Butterflies and Moths of North America

collecting and sharing data about Lepidoptera

Nevada buckmoth
Hemileuca nevadensis Stretch, 1872


Family: Saturniidae
Subfamily: Hemileucinae
Identification: Females are larger than males. Male abdomen is black with a red tip, female abdomen is black. Upperside of wings is creamy white with wide black borders and black on the costal edges and wing bases. Each wing has a small black eyespot and some pale yellow streaks in the white portion.
Wing Span: 2 - 2 1/2 inches (5 - 7 cm).
Life History: Adults emerge just after dawn and mating begins in late morning. Females lay eggs in the early afternoon in rings around twigs of the host plants. Eggs overwinter and hatch in the spring. Young caterpillars feed in groups and older caterpillars feed alone.
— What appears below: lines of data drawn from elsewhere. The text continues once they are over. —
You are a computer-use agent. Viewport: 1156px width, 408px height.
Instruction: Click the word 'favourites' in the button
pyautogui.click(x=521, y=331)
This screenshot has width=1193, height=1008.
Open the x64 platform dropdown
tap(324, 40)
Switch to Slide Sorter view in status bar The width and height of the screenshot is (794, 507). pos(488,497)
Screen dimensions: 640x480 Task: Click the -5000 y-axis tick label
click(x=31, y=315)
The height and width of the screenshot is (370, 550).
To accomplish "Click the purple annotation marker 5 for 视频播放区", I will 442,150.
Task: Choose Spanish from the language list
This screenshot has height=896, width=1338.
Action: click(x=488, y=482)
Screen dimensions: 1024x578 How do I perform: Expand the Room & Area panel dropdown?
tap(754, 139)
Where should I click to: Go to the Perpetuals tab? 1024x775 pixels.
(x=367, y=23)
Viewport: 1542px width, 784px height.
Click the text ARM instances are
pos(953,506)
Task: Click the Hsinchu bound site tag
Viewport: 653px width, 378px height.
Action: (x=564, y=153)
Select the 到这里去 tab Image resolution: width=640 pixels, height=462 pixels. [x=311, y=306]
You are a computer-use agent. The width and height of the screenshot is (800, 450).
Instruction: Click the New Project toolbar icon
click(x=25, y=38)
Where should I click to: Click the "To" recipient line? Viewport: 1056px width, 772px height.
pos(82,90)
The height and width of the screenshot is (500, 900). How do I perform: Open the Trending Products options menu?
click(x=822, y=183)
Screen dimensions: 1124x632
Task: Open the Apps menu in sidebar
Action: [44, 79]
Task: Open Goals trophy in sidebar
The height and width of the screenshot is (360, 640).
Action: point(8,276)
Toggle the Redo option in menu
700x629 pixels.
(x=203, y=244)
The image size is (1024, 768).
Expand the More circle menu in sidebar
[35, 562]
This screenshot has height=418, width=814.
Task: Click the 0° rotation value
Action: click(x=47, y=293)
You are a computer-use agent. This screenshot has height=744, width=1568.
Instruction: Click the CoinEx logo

Caterpillars spin loose cocoons in plant litter under the host plants.
Flight: One brood from September-December.
Caterpillar Hosts: A variety of willows (Salix) and cottonwoods (Populus).
Adult Food: Adults do not feed.
Habitat: Riparian zones and areas with high groundwater.
Range: Wisconsin west across southern Canada to central Oregon; south through central Nebraska to New Mexico, northern Arizona, northern Nevada, and inland southern California.
Conservation: Not usually required.
NCGR: G5 - Demonstrably secure globally, though it may be quite rare in parts of its range, especially at the periphery.
Management Needs: Occasional large outbreaks can defoliate poplar and cottonwood stands.